Le climat des affaires est morose. Et ce n’est pas prêt de s’arranger. Il n’y a qu’à voir les bénéfices des banques en nette baisse pour deviner qu’elles fermeront davantage les robinets lors des prochains mois afin de mieux filtrer les clients solvables.

 

Youssef Iben Mansour, président de la FNPI

A vrai dire, le problème de trésorerie n’est pas très ressenti dans notre secteur. La configuration de notre filière est très particulière dans la mesure où environ 50% des entreprises travaillent en autofinancement. Il ne faut pas voir la dizaine d’entreprises médiatisées qui opèrent au niveau des grands projets, mais la centaine de promoteurs qui s’activent dans tout le pays et travaillent peu en recourant au crédit bancaire.

 

X…  (opérateur dans l’importation de matériel médical)

Les banques ne prêtent pas sans garantie, malgré la publicité faite par certains établissements financiers.

Certes,  la Banque centrale a réduit la réserve obligatoire des banques à 2%, le 25 mars en marge de la réunion trimestrielle du conseil de BAM. Ce sont donc plus d’une dizaine de milliards DH qui pourront ainsi être utilisés pour pallier partiellement au déficit de liquidité. Mais  il s’agit d’une solution à court terme. Que va faire la Banque centrale dans quelques mois quand les réserves des banques se réduiront de nouveau ?

Le portuaire est lui aussi en stagnation.  L’autorisation de payer par avance à hauteur de 200.000 DH a été supprimée cette année sur une décision de l’Office des changes dans le cadre de la nouvelle instruction générale. Elle a eu un impact négatif sur les volumes de marchandises transitant par le port. Et pour cause, les exigences imposées par les fournisseurs et auxquelles l’importateur marocain ne peut pas répondre en termes d’acompte minimal. Selon les termes de l’Instruction générale, le seuil des 200.000 DH, toléré avant janvier 2014, a été ramené à 100.000 DH sans fractionnement de facture ou 30% par avance et le reste payé à la livraison.

Pour ce qui est de notre activité, un autre problème risquera de compliquer les choses: la publication, en septembre dernier, de la loi sur les dispositifs médicaux. Son entrée en vigueur est prévue pour septembre prochain.
* * * * * * * * *
### Objectif de l'exercice
Extrayez à l'identique, du texte sur le climat des affaires, le passage qui commence à « Le climat des » et se termine à « certains établissements financiers. ».

### Extrait des données
* * * * * * * * *
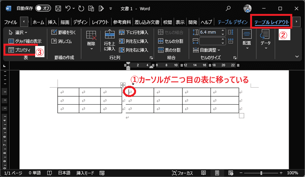Click 下に行を挿入 button
Viewport: 305px width, 177px height.
coord(134,32)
* * * * * * * * *
### Corrigé de l'exercice
Le climat des affaires est morose. Et ce n’est pas prêt de s’arranger. Il n’y a qu’à voir les bénéfices des banques en nette baisse pour deviner qu’elles fermeront davantage les robinets lors des prochains mois afin de mieux filtrer les clients solvables.

 

Youssef Iben Mansour, président de la FNPI

A vrai dire, le problème de trésorerie n’est pas très ressenti dans notre secteur. La configuration de notre filière est très particulière dans la mesure où environ 50% des entreprises travaillent en autofinancement. Il ne faut pas voir la dizaine d’entreprises médiatisées qui opèrent au niveau des grands projets, mais la centaine de promoteurs qui s’activent dans tout le pays et travaillent peu en recourant au crédit bancaire.

 

X…  (opérateur dans l’importation de matériel médical)

Les banques ne prêtent pas sans garantie, malgré la publicité faite par certains établissements financiers.